Relation between AB and BA

Question

Let $A$ and B be $n\times n$ matrices over a field $F$. Then prove or disprove

$(i)\, AB$ and $BA$ have same characteristic values.

$(ii)\, AB$ and $BA $ have same characteristic polynomial.

$(iii)\, AB$ and $BA $ have same minimal polynomial.

Proof of $(i)$

Let $c$ be an eigenvalue of AB and v be corresponding eigenvector. Then $AB(v)=cv$, $B(ABv)=B(cv)$, $BA(Bv)=c(Bv)$.

This implies $Bv$ is an eigenvector of $BA$ corr. to eigenvalue $c$.

But this statement holds if $Bv$ is nonzero.

What if $Bv=0$?

$(ii)$ If $A$ is invertible then $A^{-1}(AB)A= BA$, i.e. $AB $ and $BA$ are similar and hence have same charateristic polynomial.

Similar proof when $B$ is invertible.

But what if both $A$ and $B$ are not invertible?

I have no idea about $(iii)$.

Please help me to complete these proofs.

Answer 1

First note that there is an equivalent definition for characteristic value - a characteristic value of $A$ is a scalar $c$ such that the matrix $(A-cI)$ is NOT invertible.

For (i) - if $0$ is a characteristic value of $AB$ then $AB$ is not invertible $\Rightarrow BA$ is not invertible and hence $0$ is a characteristic value of $BA$. Let us assume that $c\neq 0$ is a characteristic value of $AB$. Then as you have shown $c$ is a characteristic value of $BA$ as long as $Bv\neq0$. Suppose $Bv=0\Rightarrow A(Bv)=0\Rightarrow cv=0$. Since $c\neq0$ we have $v=0$ which is a contradiction.

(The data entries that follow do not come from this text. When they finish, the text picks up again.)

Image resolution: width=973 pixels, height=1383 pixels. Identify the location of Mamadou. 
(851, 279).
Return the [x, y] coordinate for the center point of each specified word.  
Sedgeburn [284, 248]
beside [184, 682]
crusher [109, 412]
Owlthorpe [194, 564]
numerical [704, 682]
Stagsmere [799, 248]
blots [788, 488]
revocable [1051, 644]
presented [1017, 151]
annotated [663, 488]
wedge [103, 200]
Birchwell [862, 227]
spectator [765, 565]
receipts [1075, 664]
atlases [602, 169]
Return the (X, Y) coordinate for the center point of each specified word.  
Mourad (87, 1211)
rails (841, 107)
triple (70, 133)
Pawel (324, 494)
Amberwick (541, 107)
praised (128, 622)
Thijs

For (ii) and (iii) see Do $ AB $ and $ BA $ have same minimal and characteristic polynomials?

Answer 2

ANOTHER PROOF OF AB AND BA HAVE SAME CHARACTERISTIC VALUES.

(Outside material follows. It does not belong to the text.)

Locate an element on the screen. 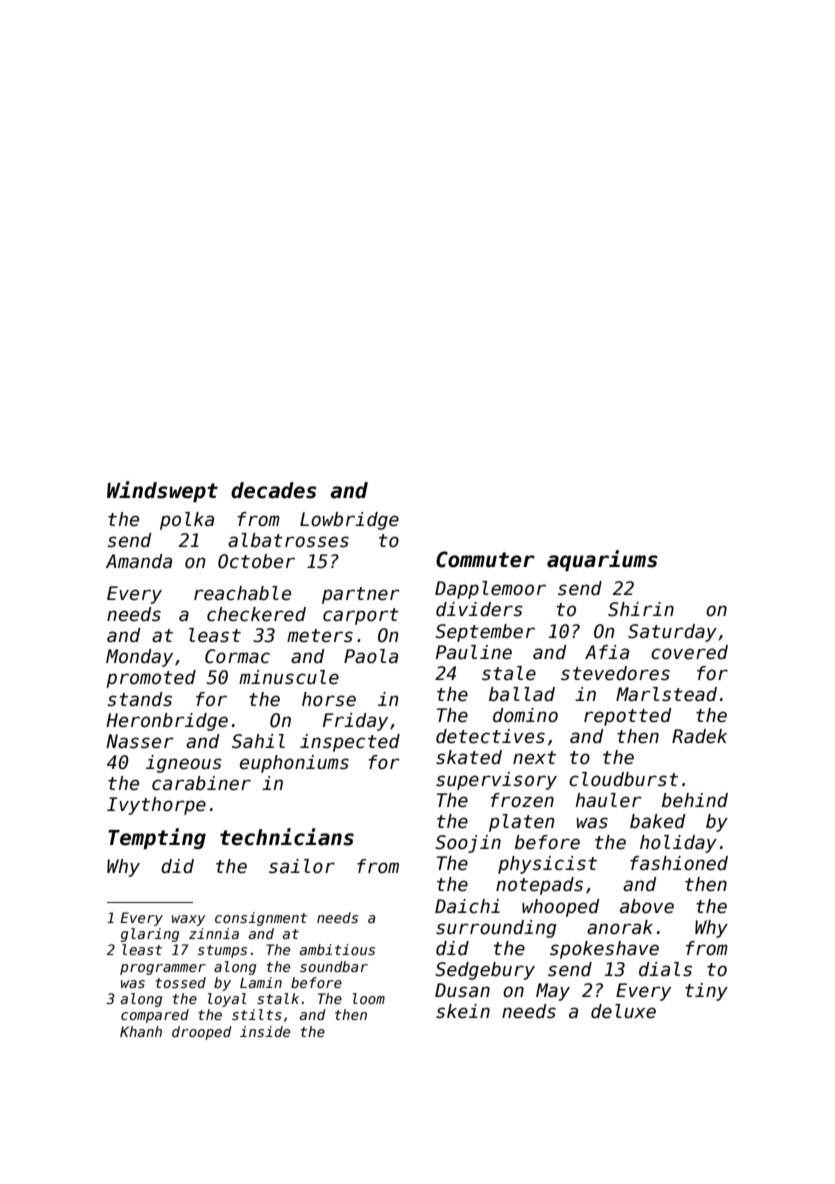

(Using the result that if (I-AB) is invertible then (I-BA) is invertible.)

We have to show that if x is a characteristic value for AB then x is a characteristic value for BA (and conversely). This is equivalent to the statement, if x is not a characteristic value for BA then it is not a characteristic value for AB. We will prove this last statement. Suppose that x is not a characteristic value for BA, this means that det(xI−BA) is non zero.

There are two cases:

Case 1: x = 0. In this case det(−BA) is non-zero. But det(−BA) = (−1)^n det(B) det(A) = (−1)^n det(A) det(B) = det(−AB) = det(xI − AB). Therefore det(xI − AB)is non-zero.

Case 2: x is non-zero.

In this case xI−BA = x(I−1/x BA) and det(x(I−1/x BA)) = x^n det(I−1/x BA)is non-zero. Therefore I −1/x BA is invertible, but this implies that I − A (1/x)B = I − 1/x AB is invertible, therefore det(I−1/x AB) is non-zero, therefore x^n det(I −1/x AB) = det(xI − AB) is non-zero.

Answer 3

Proof of AB and BA have same minimal polynomial.

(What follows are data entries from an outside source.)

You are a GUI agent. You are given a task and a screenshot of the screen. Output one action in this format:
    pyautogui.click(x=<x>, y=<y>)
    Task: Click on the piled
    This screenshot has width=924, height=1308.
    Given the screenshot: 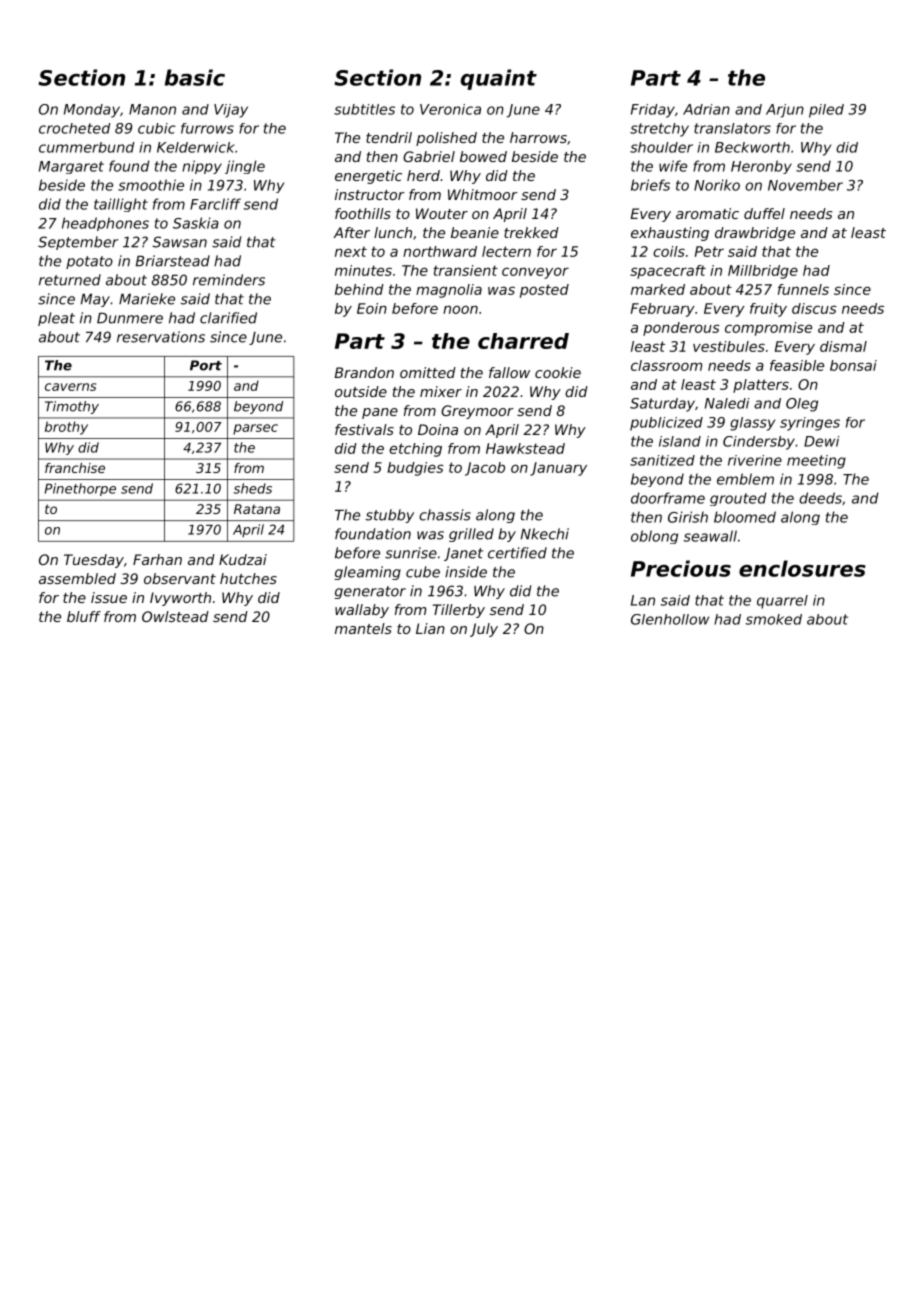 What is the action you would take?
    pyautogui.click(x=826, y=111)
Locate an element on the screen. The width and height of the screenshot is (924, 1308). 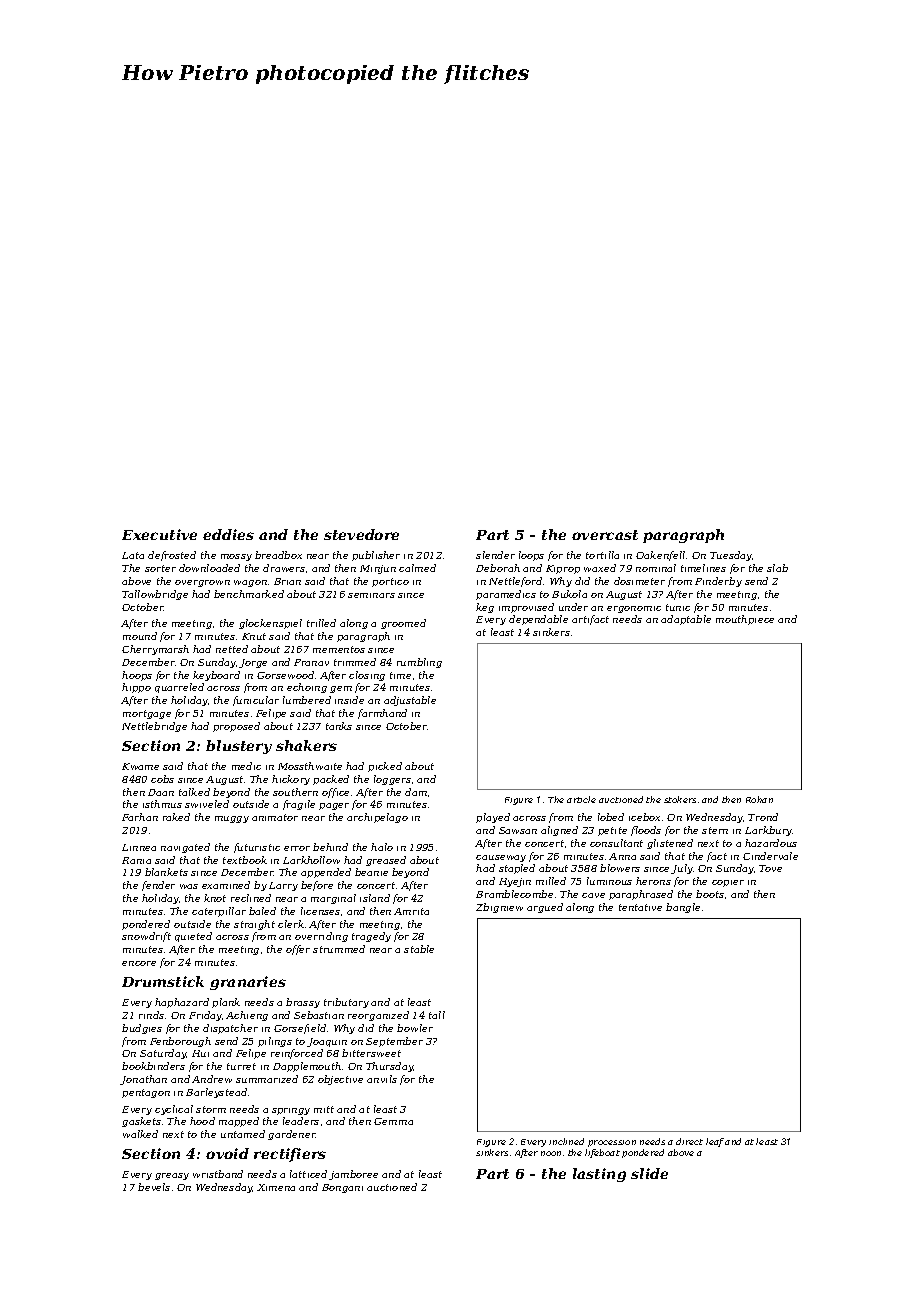
September is located at coordinates (394, 1042).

In general, AB and BA do not have same minimal polynomial.

Example: Take A= E2,2 and B= E2,4 , where A and B are 2*2 matrices and Ei,j is the matrix with i,j th entry as 1 and all other entries as 0.

AB and BA have same minimal polynomial when any one of A or B is invertible.

If A is invertible, then (A inverse)(AB)A= BA, i.e. AB and BA are similar.

Now, as similar matrices have same minimal polynomial, so AB and BA have same minimal polynomials.

Answer 4

If $Bv=0$, then as $v$ is non-zero, so $B$ cannot be invertible. So, $\det(B)=0$. Hence $\det(AB)=\det(BA)=0$

So $AB$ and $BA$ both have eigenvalue $0$.

Not if $c$ is any other non-zero eigenvalue of $AB$ , then $AB(v)=cv$.

Proceeding as you did, if $Bv=0$, then we get $c=0$. So $Bv$ can't be zero and hence $c$ is an eigenvalue of $BA$ corresponding to eigenvector $Bv$.